- Promotional release poster
- Directed by: Mario Azzopardi
- Written by: Mario Azzopardi
- Produced by: Henry Less
- Starring: Stephen Young Sharon Masters
- Cinematography: Manfred Guthe
- Release date: 1980;
- Running time: 90 minutes
- Country: Canada
- Language: English

= Deadline (1980 film) =

Deadline (also known as Anatomy of a Horror) is a 1980 (Note: The earliest known verifiable listing of the film's release year dates it to around 1980. This is the year listed by the film's current distributor, Vinegar Syndrome.
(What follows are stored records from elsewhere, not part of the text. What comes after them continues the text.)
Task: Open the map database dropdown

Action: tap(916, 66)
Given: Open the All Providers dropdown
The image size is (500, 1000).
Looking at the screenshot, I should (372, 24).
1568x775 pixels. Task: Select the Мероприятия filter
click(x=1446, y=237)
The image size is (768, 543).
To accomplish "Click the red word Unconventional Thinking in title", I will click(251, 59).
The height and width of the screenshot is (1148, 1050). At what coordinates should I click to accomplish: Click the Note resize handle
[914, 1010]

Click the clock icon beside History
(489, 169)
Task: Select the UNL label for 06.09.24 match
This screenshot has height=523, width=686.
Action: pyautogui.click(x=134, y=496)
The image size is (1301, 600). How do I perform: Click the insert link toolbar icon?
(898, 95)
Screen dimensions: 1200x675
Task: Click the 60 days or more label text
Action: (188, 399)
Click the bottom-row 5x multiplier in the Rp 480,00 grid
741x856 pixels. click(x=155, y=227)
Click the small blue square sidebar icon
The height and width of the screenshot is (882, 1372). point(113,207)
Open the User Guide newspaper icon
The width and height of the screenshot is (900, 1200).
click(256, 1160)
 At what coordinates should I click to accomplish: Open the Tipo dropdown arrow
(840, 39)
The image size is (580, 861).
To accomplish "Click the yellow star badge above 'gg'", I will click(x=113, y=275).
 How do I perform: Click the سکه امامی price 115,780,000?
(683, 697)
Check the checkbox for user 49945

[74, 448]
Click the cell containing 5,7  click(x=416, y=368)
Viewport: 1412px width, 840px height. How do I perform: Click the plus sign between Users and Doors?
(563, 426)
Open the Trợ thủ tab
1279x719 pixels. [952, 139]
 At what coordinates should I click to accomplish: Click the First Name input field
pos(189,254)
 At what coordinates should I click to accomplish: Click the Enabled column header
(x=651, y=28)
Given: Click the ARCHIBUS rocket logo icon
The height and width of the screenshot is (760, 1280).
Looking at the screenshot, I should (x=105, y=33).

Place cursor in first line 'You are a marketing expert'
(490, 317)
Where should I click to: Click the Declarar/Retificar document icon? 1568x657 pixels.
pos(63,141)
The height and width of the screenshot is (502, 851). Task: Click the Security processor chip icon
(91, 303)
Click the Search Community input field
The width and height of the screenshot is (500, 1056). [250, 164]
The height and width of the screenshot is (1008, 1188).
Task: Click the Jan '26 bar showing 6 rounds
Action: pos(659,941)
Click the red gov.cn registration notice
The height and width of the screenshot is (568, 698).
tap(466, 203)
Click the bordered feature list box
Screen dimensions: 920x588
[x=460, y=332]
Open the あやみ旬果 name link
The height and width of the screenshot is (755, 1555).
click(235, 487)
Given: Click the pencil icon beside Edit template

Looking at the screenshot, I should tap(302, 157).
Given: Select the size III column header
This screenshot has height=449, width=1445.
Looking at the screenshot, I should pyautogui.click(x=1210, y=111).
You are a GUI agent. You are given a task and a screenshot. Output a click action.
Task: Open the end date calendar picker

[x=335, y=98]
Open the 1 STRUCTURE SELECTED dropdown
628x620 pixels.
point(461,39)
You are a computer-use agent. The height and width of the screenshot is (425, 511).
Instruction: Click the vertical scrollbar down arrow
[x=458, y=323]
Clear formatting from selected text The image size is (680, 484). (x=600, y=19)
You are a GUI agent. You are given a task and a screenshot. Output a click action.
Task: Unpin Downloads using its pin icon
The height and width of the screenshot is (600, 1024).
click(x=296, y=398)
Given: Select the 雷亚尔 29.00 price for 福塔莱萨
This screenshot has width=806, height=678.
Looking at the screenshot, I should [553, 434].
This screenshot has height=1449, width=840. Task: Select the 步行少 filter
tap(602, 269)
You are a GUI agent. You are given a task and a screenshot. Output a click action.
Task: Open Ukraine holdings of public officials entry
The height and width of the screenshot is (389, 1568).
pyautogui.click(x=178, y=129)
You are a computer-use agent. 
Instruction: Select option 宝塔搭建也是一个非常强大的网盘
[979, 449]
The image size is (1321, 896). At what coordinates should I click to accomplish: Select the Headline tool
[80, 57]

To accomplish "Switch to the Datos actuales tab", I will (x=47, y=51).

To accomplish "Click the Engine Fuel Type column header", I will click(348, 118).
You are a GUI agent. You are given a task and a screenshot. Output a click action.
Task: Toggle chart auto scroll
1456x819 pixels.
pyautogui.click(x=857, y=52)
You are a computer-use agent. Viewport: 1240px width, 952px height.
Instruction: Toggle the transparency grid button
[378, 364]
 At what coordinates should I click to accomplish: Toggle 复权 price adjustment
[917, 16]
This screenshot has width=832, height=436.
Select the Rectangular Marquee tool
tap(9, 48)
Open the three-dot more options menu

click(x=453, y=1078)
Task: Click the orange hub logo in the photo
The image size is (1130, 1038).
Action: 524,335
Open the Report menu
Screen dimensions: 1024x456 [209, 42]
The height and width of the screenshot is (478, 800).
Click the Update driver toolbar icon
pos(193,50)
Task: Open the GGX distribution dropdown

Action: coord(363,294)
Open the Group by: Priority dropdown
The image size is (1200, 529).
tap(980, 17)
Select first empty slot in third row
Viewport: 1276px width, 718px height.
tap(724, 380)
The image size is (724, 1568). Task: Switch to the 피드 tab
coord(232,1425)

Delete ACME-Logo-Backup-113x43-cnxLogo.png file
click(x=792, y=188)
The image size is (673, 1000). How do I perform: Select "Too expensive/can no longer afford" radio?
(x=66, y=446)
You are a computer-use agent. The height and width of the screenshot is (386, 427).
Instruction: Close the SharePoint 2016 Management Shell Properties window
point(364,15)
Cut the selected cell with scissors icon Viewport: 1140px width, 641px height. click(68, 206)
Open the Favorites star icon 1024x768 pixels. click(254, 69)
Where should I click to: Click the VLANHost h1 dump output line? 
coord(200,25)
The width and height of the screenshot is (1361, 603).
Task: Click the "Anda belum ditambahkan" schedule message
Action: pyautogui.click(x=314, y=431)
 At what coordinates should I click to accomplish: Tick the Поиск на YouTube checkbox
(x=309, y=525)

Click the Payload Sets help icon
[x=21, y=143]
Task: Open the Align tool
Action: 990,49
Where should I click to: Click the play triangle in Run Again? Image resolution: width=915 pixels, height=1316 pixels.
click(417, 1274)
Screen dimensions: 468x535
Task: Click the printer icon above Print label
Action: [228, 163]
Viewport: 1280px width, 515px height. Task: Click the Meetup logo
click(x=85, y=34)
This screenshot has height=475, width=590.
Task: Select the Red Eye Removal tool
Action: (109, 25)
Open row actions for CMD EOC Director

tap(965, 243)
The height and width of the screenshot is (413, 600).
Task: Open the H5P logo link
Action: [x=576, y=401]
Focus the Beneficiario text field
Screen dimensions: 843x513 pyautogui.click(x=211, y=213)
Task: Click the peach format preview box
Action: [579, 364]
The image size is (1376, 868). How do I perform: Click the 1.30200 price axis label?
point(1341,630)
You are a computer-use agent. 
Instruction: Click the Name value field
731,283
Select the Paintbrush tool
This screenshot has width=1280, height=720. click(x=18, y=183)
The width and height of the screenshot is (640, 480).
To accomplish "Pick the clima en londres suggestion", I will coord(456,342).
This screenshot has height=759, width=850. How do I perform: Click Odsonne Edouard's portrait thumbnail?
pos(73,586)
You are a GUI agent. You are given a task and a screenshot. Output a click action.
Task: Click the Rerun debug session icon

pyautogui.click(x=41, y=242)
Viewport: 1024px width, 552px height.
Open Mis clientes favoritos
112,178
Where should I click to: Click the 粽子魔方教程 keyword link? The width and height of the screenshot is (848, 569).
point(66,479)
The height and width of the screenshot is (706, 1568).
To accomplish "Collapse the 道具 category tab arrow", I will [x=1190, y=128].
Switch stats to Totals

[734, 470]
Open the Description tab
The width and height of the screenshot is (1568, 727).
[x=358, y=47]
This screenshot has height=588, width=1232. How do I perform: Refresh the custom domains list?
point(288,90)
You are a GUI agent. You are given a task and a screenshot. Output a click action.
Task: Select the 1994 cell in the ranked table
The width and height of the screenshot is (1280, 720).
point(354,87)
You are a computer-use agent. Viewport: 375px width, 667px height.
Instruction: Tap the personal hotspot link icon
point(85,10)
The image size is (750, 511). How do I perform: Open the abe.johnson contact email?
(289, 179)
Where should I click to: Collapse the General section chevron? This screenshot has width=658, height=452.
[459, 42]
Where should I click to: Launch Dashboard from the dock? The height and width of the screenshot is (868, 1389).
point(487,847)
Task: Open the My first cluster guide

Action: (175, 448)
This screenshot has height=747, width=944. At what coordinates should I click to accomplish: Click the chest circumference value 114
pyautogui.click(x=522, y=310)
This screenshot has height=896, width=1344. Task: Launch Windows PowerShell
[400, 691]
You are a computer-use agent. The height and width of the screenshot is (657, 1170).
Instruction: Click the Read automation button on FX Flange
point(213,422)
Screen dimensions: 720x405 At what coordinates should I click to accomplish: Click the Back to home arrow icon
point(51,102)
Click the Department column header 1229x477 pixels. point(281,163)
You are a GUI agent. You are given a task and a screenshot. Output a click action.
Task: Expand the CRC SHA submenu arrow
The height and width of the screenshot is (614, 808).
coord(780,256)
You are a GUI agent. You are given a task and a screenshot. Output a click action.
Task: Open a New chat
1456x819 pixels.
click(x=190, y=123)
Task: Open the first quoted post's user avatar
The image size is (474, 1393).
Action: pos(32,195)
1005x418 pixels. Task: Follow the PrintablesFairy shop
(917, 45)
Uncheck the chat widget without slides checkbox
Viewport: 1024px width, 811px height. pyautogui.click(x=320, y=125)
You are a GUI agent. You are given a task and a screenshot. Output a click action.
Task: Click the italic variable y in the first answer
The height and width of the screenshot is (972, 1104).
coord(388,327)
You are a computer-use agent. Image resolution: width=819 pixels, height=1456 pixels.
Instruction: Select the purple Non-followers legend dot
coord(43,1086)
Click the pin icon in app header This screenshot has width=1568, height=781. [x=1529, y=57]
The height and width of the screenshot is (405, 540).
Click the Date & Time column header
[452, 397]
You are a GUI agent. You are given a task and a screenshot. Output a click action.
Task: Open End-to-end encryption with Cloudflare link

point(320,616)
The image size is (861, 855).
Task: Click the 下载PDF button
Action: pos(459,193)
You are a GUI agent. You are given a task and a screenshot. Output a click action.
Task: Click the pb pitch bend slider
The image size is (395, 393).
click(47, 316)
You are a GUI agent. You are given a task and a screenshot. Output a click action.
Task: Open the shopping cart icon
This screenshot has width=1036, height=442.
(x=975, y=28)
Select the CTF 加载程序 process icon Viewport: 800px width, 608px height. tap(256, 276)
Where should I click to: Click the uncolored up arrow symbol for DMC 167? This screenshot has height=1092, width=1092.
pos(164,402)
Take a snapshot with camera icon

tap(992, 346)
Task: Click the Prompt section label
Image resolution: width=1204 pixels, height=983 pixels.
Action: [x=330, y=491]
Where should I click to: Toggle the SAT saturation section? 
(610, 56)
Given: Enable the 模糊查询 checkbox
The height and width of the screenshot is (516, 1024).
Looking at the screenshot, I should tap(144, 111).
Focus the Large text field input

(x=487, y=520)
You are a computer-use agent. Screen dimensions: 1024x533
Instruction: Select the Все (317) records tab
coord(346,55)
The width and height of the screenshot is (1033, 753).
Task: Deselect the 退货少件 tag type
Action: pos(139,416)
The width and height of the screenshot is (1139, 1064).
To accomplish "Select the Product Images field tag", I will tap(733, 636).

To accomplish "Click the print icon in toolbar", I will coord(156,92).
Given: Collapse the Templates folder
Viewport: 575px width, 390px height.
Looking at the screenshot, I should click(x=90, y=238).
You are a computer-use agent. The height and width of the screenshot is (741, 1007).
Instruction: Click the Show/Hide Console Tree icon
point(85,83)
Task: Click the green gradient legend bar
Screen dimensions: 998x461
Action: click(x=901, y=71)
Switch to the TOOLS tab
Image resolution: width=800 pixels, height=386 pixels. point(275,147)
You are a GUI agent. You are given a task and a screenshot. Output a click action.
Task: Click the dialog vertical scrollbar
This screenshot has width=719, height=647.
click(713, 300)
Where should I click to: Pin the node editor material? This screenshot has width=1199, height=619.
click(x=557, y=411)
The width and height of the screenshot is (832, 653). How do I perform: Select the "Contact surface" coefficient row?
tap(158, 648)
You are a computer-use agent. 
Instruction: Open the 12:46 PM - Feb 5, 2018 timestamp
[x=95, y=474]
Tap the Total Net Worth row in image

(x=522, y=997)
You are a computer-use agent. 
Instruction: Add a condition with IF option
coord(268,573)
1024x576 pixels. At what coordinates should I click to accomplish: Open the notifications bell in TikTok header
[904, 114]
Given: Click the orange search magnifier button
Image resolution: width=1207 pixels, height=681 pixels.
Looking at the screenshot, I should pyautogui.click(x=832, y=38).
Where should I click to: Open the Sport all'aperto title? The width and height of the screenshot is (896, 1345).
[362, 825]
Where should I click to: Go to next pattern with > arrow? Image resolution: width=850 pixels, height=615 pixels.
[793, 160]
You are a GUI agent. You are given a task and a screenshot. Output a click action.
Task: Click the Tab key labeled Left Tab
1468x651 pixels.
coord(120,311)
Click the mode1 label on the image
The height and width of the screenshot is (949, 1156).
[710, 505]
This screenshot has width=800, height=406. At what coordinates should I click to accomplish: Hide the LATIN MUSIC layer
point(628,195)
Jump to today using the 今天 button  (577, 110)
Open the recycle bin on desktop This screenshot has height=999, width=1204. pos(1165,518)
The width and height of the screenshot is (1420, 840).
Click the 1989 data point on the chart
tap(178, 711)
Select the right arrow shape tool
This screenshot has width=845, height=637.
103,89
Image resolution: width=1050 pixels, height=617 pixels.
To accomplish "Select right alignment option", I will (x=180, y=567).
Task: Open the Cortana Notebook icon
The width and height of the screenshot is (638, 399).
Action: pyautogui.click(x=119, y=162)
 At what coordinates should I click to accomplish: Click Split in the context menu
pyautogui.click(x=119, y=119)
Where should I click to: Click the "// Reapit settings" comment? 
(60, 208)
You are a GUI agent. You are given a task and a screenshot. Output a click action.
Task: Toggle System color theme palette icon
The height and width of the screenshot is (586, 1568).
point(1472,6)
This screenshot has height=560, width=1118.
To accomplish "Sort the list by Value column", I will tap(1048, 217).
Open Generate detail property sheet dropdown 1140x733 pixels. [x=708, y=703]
See the Release section for details.) Canadian horror film directed and co-written by Mario Azzopardi and starring Stephen Young and Sharon Masters.

==Cast==
- Stephen Young as Steven Lessey
- Sharon Masters as Elizabeth Lessey
- Marvin Goldhar as Burt Horowitz
- Jeannie Elias as Darlene Winters
- Cindy Hinds as Sharon Lessey
- Phillip Leonard as Philip Lessey
- Tod Woodcroft as David Lessey
- Bev Marsh as Martha Lessey

==Release==
The earliest known verifiable listing of the film's release year is in the publication Horror and Science Fiction Films II by Donald C. Willis, copyrighted in 1982; in it, the film's release year is listed as "1980?". Home video distributor Vinegar Syndrome lists the film's release year with more certainty as 1980. Several other sources list the film's release year as 1980. In a 1985 volume of The Motion Picture Guide, the film's release date is listed as 1984. However, according to Canadian Film and Video: A Bibliography and Guide to the Literature, published in 1997, the film was released in 1979.

==Home media==
The film was released on Blu-ray and DVD by Vinegar Syndrome in March 2020.